Concerto intitolato La Notte g-Moll, RV 439 (Bearbeitung des Concerto op. 10 Nr. 2)
Werkverzeichnisnummer:
Largo – Presto (Fantasmi, Gespenster) – Largo – Andante – Presto – Largo (Il sonno, Der Schlaf) – Allegro
Vom Gesang der Nachtigall im idyllischen Gärtchen eines Amsterdamer Bürgerhauses springen unsere Interpreten in eine gänzlich andere barocke Szenerie: in einen verwunschenen Palazzo am Canal grande in Venedig. In seinem berühmten Concerto La Notte (Die Nacht) schilderte Antonio Vivaldi nicht etwa ein nächtliches Idyll, sondern das genaue Gegenteil: eine Spukgeschichte – die Geisterstunde in einem venezianischen Palazzo.
Schon das einleitende Largo wirkt unheimlich durch seine leisen, punktierten Rhythmen im Unisono und die rollenden Triolen. Es ist nur die Ruhe vor dem Sturm: Im Presto erscheinen die Fantasmi, die Gespenster, vor dem Auge des entsetzten Schläfers, der aus dem Schlaf hoch schreckt und sich in einer Horrorszene wiederfindet. Gespenster mit rasselnden Ketten und wehenden Gewändern suchen ihn heim. Der Held unserer kleinen Geschichte darf in einem Andante nur kurz Atem holen, bevor die Erscheinungen noch schrecklicher widerkehren. Bei den klappernden Akkorden des folgenden Allegro ist man versucht, an Ge-rippe zu denken.

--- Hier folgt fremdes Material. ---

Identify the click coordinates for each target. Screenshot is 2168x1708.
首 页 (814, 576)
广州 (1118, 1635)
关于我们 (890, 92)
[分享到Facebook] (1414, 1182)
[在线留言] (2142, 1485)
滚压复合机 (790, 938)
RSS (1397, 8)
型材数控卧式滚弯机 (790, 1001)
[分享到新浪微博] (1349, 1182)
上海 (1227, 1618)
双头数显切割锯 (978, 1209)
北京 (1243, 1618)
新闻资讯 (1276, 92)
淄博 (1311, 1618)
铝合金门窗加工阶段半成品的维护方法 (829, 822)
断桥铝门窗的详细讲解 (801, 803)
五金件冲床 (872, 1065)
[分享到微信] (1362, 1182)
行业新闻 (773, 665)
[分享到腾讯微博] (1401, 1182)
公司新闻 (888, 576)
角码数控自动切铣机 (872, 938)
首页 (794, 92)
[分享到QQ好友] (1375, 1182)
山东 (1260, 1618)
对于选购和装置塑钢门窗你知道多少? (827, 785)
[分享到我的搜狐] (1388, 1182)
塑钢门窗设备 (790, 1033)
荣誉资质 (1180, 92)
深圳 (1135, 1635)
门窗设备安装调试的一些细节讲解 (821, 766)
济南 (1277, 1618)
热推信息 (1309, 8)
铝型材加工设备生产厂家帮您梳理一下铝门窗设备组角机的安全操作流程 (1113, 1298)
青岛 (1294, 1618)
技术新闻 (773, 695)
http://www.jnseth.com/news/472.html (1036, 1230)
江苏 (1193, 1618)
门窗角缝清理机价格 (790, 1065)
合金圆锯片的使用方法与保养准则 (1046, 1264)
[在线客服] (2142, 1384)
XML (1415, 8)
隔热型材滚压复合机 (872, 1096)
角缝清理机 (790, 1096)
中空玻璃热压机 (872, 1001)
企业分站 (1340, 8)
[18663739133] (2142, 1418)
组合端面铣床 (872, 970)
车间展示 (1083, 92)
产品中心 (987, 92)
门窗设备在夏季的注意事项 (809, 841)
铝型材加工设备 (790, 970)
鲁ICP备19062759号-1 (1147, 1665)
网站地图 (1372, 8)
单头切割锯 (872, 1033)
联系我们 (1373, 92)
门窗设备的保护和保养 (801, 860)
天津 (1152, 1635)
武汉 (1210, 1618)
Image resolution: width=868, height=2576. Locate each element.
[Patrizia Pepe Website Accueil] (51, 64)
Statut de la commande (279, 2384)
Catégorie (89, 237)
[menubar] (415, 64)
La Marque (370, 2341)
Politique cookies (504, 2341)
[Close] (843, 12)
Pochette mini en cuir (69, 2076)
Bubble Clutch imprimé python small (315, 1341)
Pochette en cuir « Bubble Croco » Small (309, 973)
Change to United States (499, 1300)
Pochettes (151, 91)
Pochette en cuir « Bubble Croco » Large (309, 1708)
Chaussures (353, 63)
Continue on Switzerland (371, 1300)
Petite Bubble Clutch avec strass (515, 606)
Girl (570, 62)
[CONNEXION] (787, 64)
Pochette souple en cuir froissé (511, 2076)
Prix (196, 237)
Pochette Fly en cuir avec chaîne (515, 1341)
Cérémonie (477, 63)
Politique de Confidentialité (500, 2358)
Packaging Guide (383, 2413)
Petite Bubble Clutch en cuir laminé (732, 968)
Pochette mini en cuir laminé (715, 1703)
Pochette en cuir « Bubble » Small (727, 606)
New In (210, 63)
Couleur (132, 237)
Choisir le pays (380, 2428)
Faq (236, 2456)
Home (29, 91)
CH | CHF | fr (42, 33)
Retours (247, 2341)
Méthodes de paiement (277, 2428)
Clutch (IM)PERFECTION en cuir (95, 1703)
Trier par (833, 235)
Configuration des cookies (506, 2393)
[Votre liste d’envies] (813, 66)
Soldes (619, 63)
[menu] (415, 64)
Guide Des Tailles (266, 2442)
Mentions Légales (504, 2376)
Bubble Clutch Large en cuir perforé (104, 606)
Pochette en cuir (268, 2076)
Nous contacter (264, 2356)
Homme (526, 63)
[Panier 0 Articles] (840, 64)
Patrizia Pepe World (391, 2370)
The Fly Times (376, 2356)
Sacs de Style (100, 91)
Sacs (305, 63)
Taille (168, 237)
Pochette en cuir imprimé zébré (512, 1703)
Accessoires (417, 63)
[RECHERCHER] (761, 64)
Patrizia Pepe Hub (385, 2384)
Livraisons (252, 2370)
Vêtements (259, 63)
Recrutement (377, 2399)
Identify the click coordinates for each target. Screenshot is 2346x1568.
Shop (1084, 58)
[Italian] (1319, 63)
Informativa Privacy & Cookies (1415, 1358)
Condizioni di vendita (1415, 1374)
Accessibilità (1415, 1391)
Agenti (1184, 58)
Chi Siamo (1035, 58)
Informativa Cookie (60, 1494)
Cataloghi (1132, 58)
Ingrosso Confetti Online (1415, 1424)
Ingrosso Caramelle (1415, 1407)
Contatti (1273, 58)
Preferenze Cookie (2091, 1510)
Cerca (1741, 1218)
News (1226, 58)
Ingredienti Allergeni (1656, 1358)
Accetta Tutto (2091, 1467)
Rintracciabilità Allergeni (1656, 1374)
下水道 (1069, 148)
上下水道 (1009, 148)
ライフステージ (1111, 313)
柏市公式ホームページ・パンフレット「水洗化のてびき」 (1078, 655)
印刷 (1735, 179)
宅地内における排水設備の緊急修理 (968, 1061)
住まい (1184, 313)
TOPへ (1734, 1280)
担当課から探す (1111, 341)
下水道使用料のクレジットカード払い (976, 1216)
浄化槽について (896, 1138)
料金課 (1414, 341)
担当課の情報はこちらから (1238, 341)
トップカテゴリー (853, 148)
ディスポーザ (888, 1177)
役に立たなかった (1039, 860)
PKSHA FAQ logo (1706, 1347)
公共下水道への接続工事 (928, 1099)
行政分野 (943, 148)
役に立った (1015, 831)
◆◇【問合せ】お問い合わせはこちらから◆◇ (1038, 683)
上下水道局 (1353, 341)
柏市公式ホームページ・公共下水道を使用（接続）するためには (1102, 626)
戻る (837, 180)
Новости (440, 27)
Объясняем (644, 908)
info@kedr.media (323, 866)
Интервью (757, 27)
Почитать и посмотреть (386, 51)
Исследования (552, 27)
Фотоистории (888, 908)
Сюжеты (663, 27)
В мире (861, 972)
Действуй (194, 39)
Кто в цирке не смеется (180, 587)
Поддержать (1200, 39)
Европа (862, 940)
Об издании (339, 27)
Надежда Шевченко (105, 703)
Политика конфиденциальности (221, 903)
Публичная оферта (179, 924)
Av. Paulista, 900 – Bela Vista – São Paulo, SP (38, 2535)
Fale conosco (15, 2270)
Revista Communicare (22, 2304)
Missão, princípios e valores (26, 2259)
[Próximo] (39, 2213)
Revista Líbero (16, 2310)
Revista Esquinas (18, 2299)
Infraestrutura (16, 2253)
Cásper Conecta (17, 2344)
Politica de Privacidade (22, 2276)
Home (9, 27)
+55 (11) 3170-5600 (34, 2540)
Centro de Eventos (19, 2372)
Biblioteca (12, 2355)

Plötzlich fällt der Verängstigte in einen tiefen Schlaf, wie die Streicher mit lange ausgehaltenen Akkorden in dem Satz Il sonno verkünden – wobei die düsteren Harmonien verraten, dass der Alptraum noch nicht zu Ende ist. Im Finale kehren die Spukgestalten noch einmal zurück, wie aus weiter Ferne, um am Ende wieder schemenhaft ins Nichts zu verschwinden.
Die Urfassung dieses Concerto hat Vivaldi vermutlich nach 1718 in Mantua geschaffen, wo er für den kaiserlichen Statthalter Philipp von Hessen-Darmstadt als Hofkapellmeister wirkte. Die vorzüglichen Bläser der Hofkapelle hat er damals in diversen Concerti da camera auf raffinierte Weise kombiniert, so auch in der Urfassung von La Notte, wo sich zur Blockflöte und den Geigen noch ein konzertierendes Fagott hinzugesellt. Später strich Vivaldi das Fa-gott, fügte in den Streichersatz eine Bratsche ein und vertraute die Flötenstimme der modischen Traversflöte an. In dieser Form publizierte er La Notte als reguläres Flötenkonzert in seinem Opus 10. In dieser Form wurde das Konzert weltberühmt. Unsere Interpreten haben es für ihre Quartettbesetzung bearbeitet, spielen es also wieder als Concerto da camera, als Kammerkonzert.